Conclusion and Future Work:

    • The notion of Enterprise modeling refers to a collection of conceptual modeling techniques for describing different facets of the organizational domain including operational, organizational and teleological considerations.

    • Using models to represent the enterprise allows a coherent and complete description. These models are useful because they allow:

      • (i) to improve the knowledge about the enterprise,

      • (ii) to reason on alternative solutions and diverging points of view, and

      • (iii) to reach an agreement.

    • Our experience of BP Modeling, BP Reengineering and the design of the supporting ISs stands in a number of industrial projects and European research projects.

    • The common points we found in all these projects were:

      • (i) the large amount of detail to be handled in analyzing and improving BPs and the difficulties for mastering it; and

      • (ii) the prime importance of establishing and preserving the ‘best fit’ between organization needs (whys) and system functionalities (whats), i.e. between process models and IS specifications.

    • In order to keep the alignment of BPs with the organisations’ IS and strategies, BPs should embody a great amount of flexibility and variability.

    • So that, BPs are better supported by the IS and implement well the strategic and organisational goals of the organization.

    • Even if process modeling was fully helpful for managers to improve operational performance, it also demonstrated to be insufficient to help organizations to deal with the challenge of competitiveness in a constantly changing environment.

    • The intention driven process modeling provides basis for understanding and supporting the enterprise objectives, the alternative way-of-workings, and when required, the reasons of change.

    • In fact, this should be completed with the realization conditions of these objectives, i.e. taking in consideration the organizational and operational choices in order to specify the requirements on the IT systems needed by this enterprise.

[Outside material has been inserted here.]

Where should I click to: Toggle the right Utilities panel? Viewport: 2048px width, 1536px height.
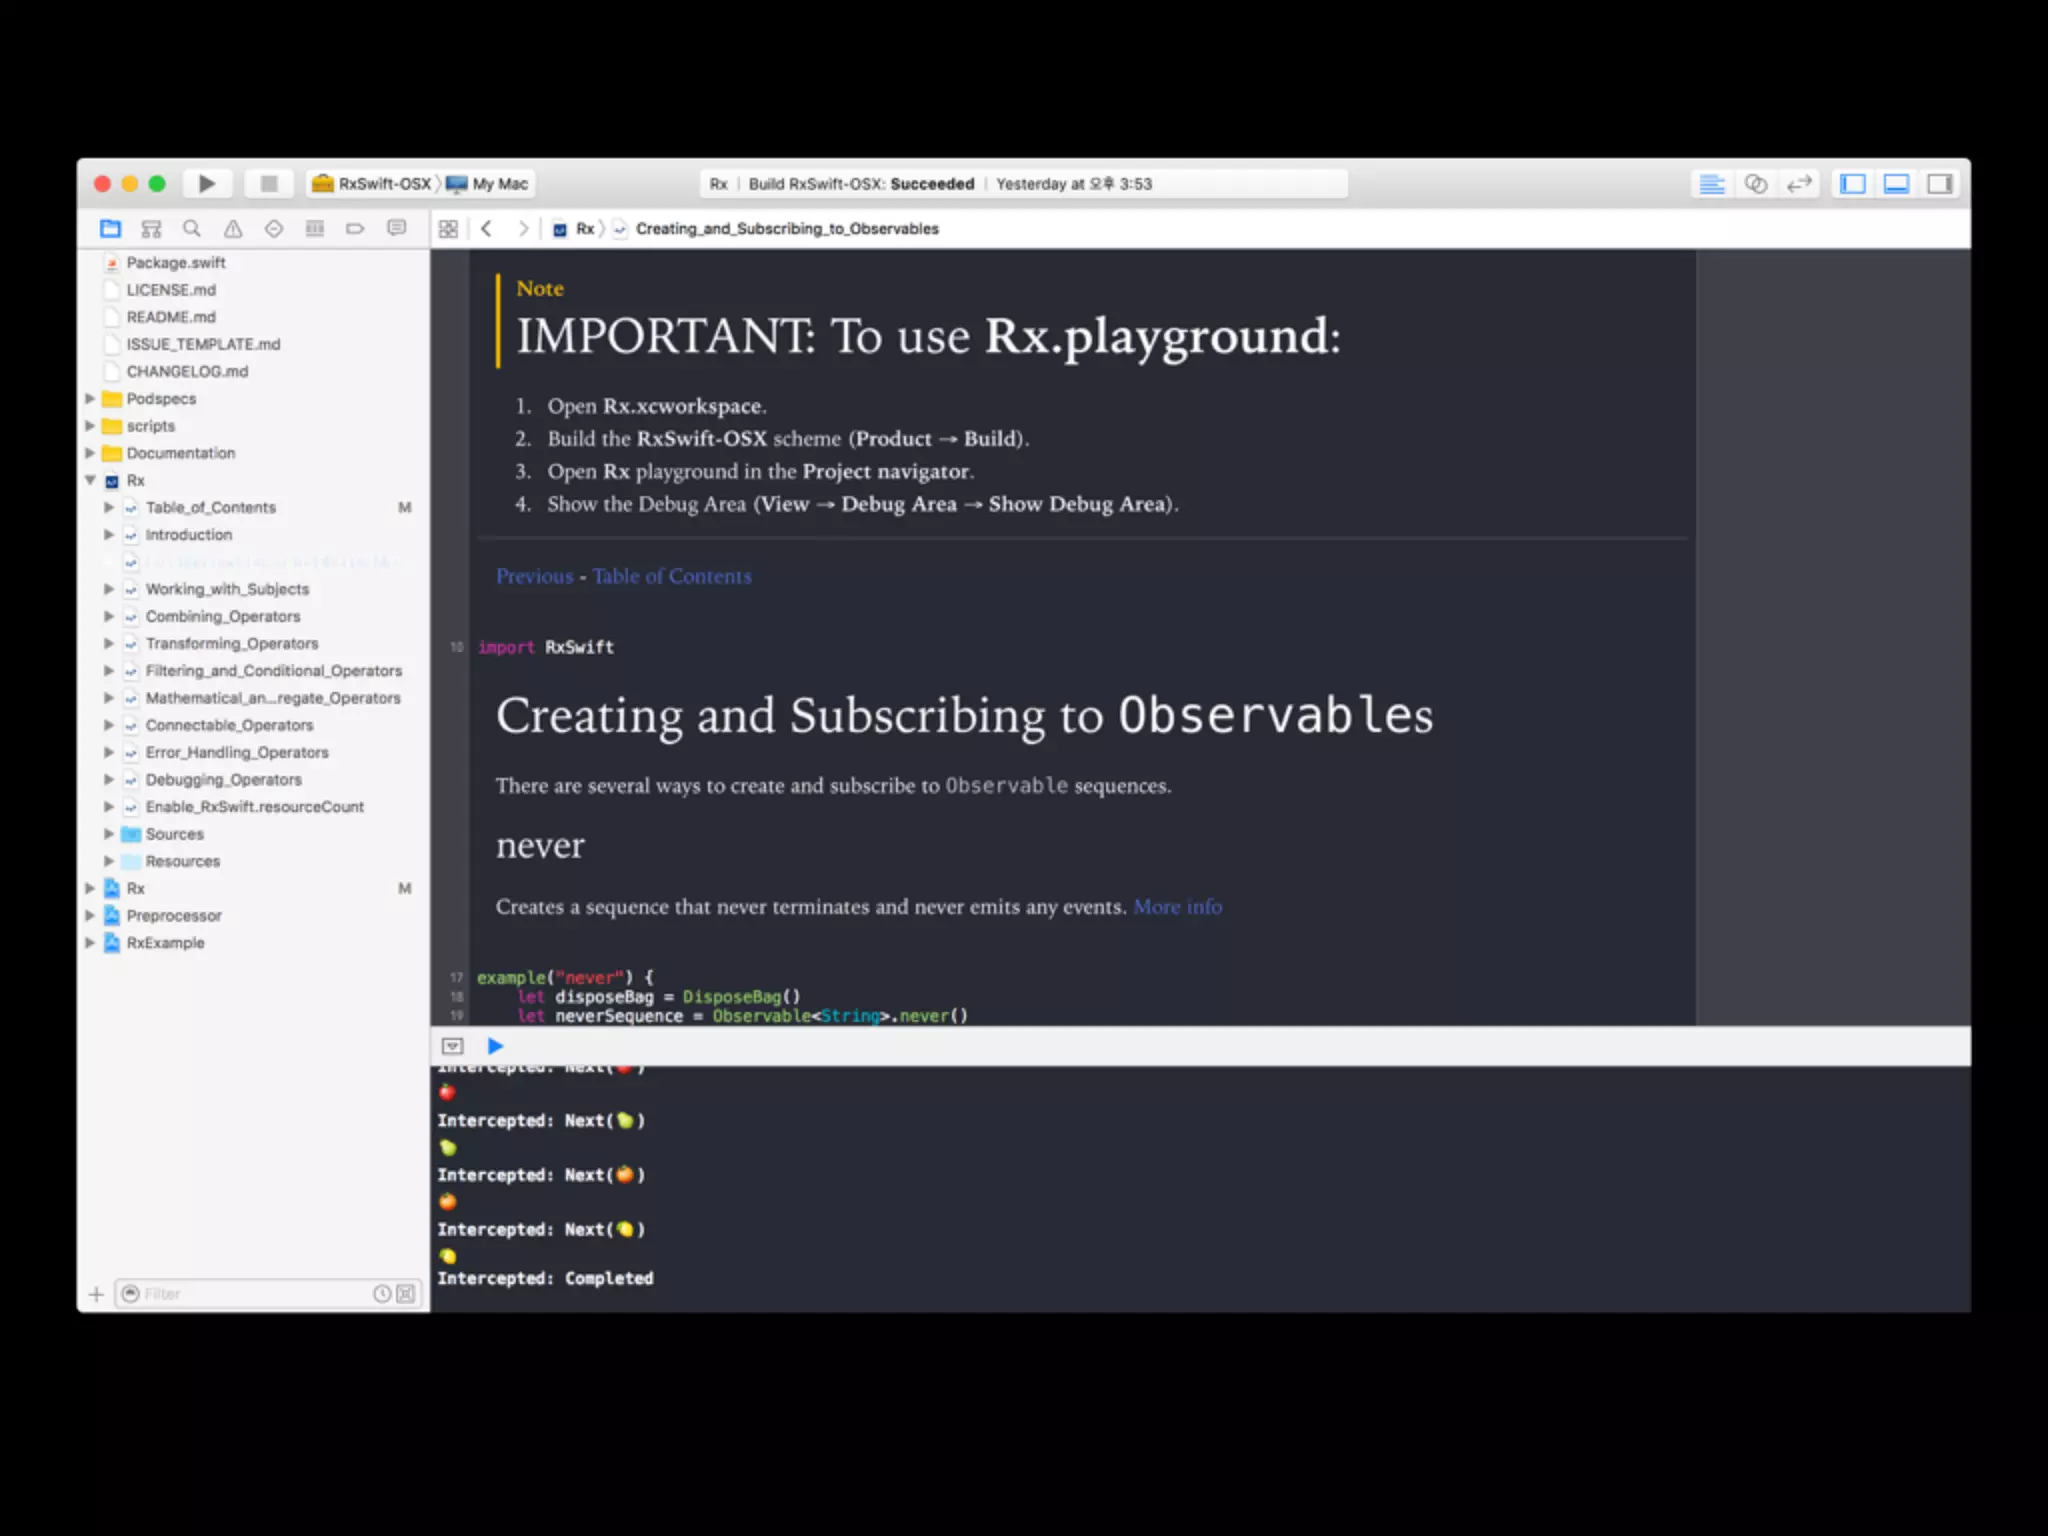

    • Similarly, a great amount of flexibility is brought by the concepts of role and context.

    • Changes in pieces of works of several granularities can be done at the BP type and instance level. The subject of change can be associated with organizational, functional, behavioral and operational perspectives. Context sensitive BP models fit better the customers’ expectations which are often context-dependant.

    • The requirements related to the nature of the flexibility, the nature of the impact and the nature of the change capture:

      • (i) the ability of the business processes (and of the organization) to change and

      • (ii) the capacity of the modeling formalisms to incorporate this ability into process representations.

    • The requirements related to the evolution and migration techniques, the versioning and transition capture the ability of -and the means used bythe support systems to enact those process representations.

    • Our future work concerns the usage perspectives of the BP modeling and of the support systems in order to extend the taxonomy of flexibility requirements summarized on Figure 2.

    • We are investigating on the following issues:

      • Do the various kinds of business processes (operational, control, strategic, support) require the same kind of flexibility?

        • Should we provide the same methodological and technological means to achieve it?

      • Do the dimensions of change (for instance dynamism, adaptability and flexibility according to [48]) depend on this organizational categorization of the business processes?

      • What are the goals of the stakeholders which push them to develop business process management systems able to change?

        • Do they wish to innovate, to improve, to personalize, to obtain guidance…

      • Which perspectives of the organization require change: a domain, a process, an activity, responsibilities, an application component, etc…

      • How the modeling artifacts should be adapted to deal with the flexibility requirements related to those issues?